Usually, I prefer functionality over aesthetic appeal. Sometimes those two terms cannot be fully separated or can be reconciled in a unity of both. An example for this is the colorscheme applied to a user interface.
I decided to give the Solarized Colorscheme a try, it is still quite a hype and supposed to be immensely popular.
Solarized was created by a man with the passion of an artist and the precision of a scientist who put unbelievable energies into finding the best colors for a programmer’s text editor. The result is remarkable and can be found here:
( I wonder where he got the name from. Was it the Stanislaw Lem novel, the Tarkovsky film, one of its remakes or the old fashioned unix brand? My guess is the latter. Ironically the default colorscheme of the unix variant was a visual nightmare. )

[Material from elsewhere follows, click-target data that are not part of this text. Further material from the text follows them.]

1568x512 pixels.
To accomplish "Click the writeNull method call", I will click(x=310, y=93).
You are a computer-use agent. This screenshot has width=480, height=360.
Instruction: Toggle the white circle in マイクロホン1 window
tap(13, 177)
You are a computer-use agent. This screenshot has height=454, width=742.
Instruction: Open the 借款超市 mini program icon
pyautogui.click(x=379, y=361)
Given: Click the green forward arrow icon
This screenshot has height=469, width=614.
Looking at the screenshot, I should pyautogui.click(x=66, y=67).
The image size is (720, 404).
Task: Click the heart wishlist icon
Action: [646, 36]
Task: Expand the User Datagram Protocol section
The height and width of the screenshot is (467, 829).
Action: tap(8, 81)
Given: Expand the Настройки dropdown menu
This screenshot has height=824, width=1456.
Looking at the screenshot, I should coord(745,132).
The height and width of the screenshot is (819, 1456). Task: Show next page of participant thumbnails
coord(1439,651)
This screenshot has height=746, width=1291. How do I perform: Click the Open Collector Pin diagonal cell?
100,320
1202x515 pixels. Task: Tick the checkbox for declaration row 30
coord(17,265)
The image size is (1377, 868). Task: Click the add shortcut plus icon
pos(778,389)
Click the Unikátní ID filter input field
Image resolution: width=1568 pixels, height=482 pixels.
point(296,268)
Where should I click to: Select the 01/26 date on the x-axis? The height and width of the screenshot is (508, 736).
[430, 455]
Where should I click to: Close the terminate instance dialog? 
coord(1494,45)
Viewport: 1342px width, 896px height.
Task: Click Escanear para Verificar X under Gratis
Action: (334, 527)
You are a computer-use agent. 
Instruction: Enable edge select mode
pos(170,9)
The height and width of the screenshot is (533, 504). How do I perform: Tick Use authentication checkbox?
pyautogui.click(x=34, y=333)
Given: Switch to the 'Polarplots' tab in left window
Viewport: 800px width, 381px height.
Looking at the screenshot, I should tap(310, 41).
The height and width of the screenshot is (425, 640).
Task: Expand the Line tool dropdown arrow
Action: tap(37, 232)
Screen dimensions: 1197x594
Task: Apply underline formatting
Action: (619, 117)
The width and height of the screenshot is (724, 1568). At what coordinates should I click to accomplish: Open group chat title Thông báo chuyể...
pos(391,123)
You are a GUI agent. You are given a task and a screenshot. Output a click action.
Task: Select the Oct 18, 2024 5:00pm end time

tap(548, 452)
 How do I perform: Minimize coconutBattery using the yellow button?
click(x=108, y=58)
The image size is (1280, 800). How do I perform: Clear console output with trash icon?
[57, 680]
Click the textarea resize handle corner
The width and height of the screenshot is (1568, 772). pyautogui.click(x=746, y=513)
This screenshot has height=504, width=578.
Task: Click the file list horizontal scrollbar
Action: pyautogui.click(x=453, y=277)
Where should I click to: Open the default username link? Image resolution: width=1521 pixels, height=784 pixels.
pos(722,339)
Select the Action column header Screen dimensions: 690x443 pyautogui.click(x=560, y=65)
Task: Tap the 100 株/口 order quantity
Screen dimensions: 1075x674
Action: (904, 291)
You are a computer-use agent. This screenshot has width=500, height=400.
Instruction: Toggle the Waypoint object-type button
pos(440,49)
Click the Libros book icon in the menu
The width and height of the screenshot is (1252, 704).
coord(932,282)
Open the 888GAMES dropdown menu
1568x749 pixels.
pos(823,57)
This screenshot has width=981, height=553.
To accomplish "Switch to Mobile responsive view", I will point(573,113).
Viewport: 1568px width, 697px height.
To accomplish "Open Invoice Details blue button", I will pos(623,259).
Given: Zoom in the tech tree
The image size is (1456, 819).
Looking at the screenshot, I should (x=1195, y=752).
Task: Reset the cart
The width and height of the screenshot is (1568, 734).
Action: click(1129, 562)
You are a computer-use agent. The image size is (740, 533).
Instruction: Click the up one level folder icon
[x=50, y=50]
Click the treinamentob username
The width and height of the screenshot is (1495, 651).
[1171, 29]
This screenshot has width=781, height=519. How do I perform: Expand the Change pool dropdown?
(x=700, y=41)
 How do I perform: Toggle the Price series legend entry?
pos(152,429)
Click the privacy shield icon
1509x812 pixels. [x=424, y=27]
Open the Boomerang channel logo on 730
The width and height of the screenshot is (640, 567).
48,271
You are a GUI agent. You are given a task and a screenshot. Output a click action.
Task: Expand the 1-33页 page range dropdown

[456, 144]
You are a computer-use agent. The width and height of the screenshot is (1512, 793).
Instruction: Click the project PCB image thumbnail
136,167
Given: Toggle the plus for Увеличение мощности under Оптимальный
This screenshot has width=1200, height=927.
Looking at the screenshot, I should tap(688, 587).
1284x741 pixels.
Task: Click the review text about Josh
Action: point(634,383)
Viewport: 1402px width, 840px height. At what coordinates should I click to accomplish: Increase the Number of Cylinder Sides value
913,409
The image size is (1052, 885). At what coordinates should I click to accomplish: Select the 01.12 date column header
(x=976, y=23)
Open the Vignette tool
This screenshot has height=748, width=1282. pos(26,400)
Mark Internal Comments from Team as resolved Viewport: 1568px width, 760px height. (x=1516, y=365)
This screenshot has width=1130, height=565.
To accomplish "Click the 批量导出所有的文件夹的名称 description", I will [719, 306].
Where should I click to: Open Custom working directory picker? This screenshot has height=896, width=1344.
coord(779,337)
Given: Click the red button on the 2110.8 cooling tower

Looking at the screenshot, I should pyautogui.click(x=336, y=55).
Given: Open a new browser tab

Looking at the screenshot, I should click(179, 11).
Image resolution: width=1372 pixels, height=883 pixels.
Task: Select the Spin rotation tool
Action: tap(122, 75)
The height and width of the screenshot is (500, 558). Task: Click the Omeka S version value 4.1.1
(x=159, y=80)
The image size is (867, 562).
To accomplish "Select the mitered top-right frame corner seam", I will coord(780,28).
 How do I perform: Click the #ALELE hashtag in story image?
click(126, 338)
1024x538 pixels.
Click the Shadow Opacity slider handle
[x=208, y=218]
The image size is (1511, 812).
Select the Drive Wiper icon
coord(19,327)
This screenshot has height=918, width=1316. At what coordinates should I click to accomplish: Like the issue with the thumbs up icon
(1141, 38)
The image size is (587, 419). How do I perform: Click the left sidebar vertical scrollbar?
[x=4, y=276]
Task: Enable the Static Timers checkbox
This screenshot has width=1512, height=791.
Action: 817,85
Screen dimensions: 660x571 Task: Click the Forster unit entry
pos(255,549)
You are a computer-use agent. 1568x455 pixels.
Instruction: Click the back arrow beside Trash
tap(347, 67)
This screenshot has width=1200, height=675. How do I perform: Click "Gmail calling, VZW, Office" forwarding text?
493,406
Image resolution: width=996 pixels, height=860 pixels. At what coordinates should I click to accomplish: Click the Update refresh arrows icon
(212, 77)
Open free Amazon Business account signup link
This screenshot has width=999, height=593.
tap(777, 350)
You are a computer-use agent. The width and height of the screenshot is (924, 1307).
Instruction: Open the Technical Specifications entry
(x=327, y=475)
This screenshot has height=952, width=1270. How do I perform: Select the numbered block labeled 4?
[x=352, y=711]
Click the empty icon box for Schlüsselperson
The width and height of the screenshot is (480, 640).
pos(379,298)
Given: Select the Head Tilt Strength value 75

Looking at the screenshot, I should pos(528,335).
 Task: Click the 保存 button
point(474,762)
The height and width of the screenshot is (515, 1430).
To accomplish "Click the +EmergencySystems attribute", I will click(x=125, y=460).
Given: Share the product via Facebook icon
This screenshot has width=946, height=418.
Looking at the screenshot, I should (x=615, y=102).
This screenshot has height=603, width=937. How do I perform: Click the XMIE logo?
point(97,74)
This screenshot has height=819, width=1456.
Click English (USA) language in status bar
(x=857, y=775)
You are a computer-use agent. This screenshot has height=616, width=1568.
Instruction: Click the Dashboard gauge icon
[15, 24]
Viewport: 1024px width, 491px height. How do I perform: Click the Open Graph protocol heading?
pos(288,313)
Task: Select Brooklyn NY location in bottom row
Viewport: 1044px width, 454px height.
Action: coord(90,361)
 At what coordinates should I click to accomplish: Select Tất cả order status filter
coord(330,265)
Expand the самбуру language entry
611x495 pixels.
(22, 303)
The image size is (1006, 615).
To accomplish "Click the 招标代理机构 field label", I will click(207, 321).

The result is a light colorscheme and a dark one, if your workplace gets enough daylight, you are supposed to choose the light one, if you shun daylight or love to work in the night, the dark scheme is for you. I almost work exclusively with the dark scheme, in daytime and nighttime.
Solarized themes exist for the console, gtk, some window managers and many editors.
Arch Linux provides about 30 packages in AUR for the search term. You can solarize about anything from mc, emacs, vi and mutt up window manager decorations, consoles and text editors. My own hacky ( not strictly canonical in terms of text color choices ) variant for SciTE, which I created because I could not find any for this editor fitting my purpose can be found on my github: https://github.com/marmoser/config/blob/master/.SciTEUser.properties
It covers most of the languages I use, but still leaves many looking very ugly due to missing style definitions.
My conclusions: For long working hours, a colorscheme with dark background and brighter text causes less eyestrain. I’m not switching back to dark text on bright backgrounds anytime soon. If UI colorschemes are something like a religion, Solarized manages to appeal even to agnostics.